In another experiment, the students were first warned that cell phone disruptions might happen. In these cases they didn’t do as badly in their class work as when they were not informed of an upcoming cell phone disruption. The experiments continued – measuring student response during lectures and in a surprise test. In each case, cell phones ringing produced a clear effect in terms of student performance and how well they remembered the information they were given in the class.
Cell Phones Cause Students to Forget Information They Were Taught
In any setting where people are trying to acquire knowledge and trying to retain that information in some way, a distraction that may just seem like a common annoyance to people may have a really disruptive effect on their later retention of that information, say the researchers.
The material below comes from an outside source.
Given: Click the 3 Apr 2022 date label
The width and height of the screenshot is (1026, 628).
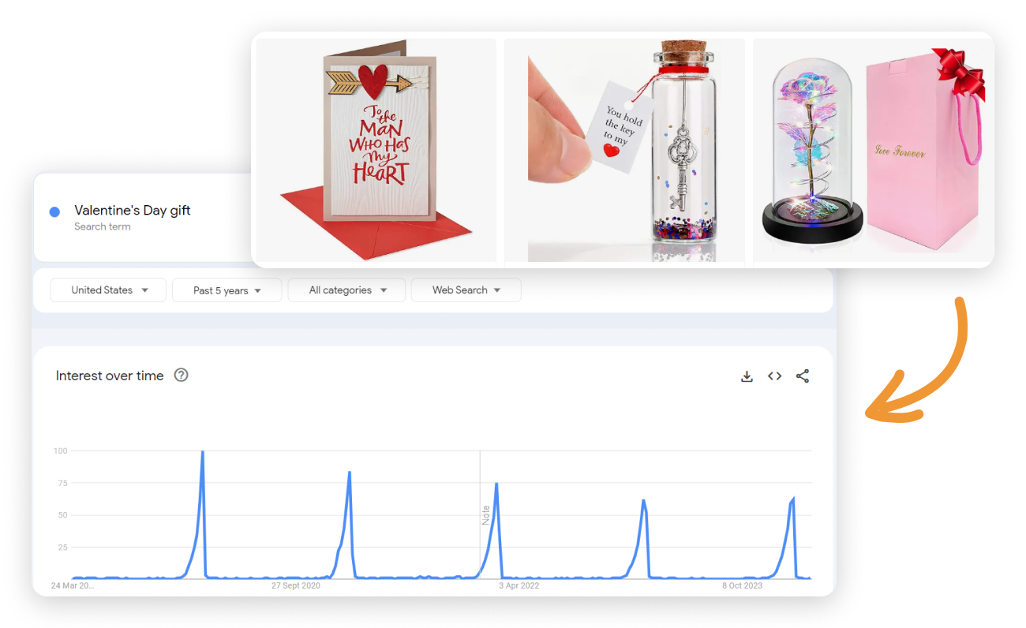Looking at the screenshot, I should click(x=519, y=585).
In fact, they found that when the students were subjected to the ringing of a cell phone, they scored up to 25 percent worse on a test on subject matter that was given to them before the cell phone started ringing. Even the process of trying to turn off the cell phone (remember, the researcher often posed as a student in the class) distracted the students and had an effect on their test scores.
Many schools and colleges have rules and policies against using cell phones in class. But, as anyone knows who has visited a high school or college classroom, those rules are often ignored and/or students find creative ways to keep using them despite the rules and admonitions from teachers. Perhaps knowing they’ll do worse in class may have the desired effect when teachers ask them to “silence your cell phones.”